=== Records provided ===

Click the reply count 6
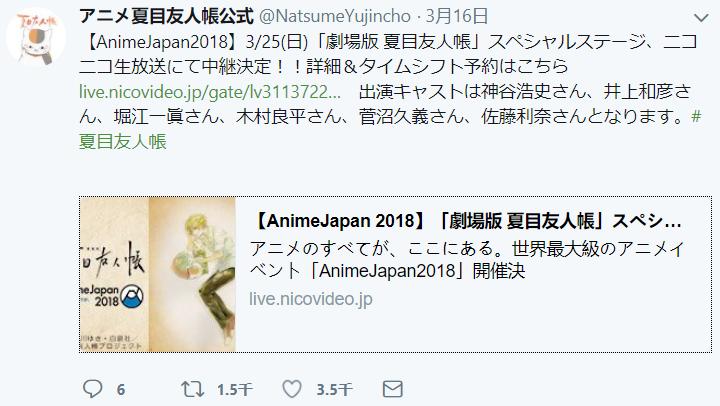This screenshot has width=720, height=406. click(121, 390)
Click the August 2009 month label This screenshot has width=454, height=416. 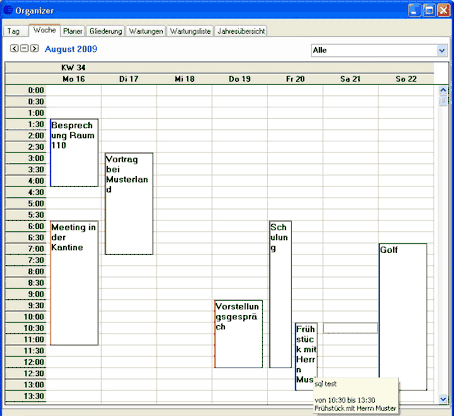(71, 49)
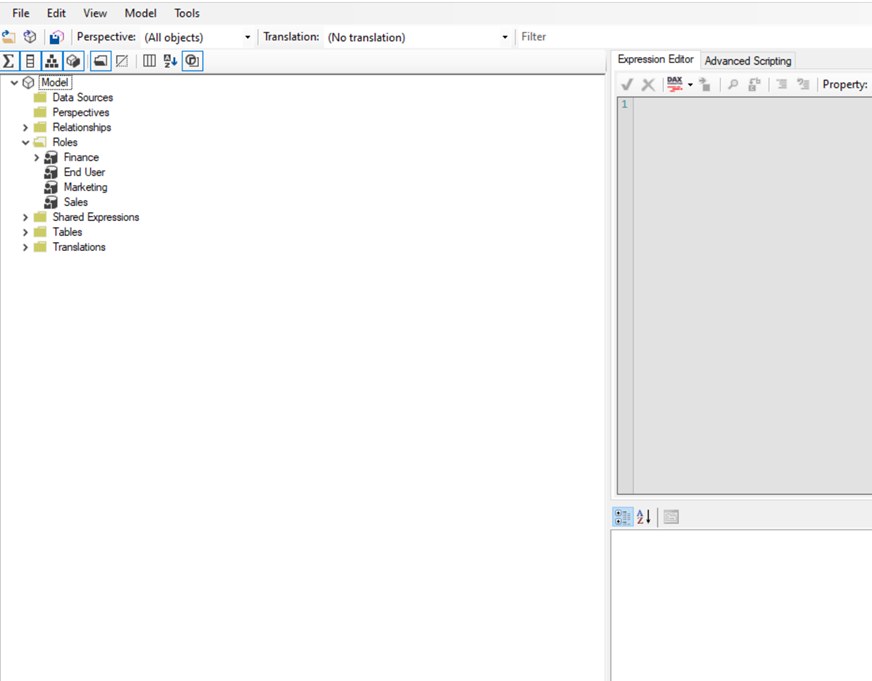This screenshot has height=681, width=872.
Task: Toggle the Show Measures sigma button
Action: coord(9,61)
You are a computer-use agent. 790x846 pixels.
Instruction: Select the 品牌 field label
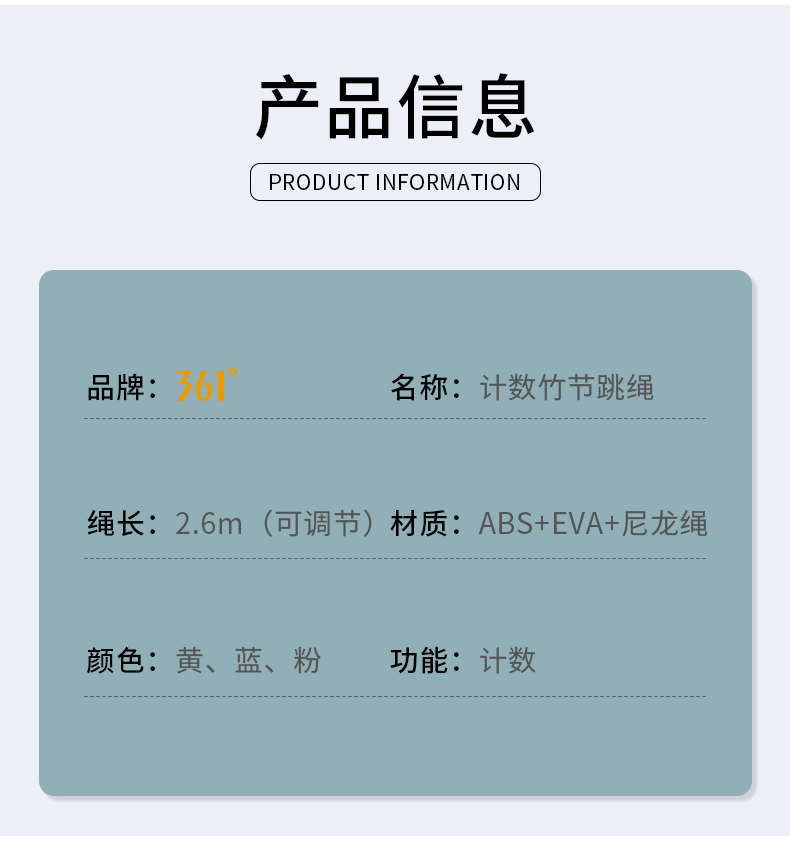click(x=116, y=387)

===

What to work on: Output only the lines running from the one containing "You are a computer-use agent. 790x846 pixels." to the end of the records, inclusive and exact; skip the pictures.

Output for this exercise:
You are a computer-use agent. 790x846 pixels.
Instruction: Select the 品牌 field label
click(x=116, y=387)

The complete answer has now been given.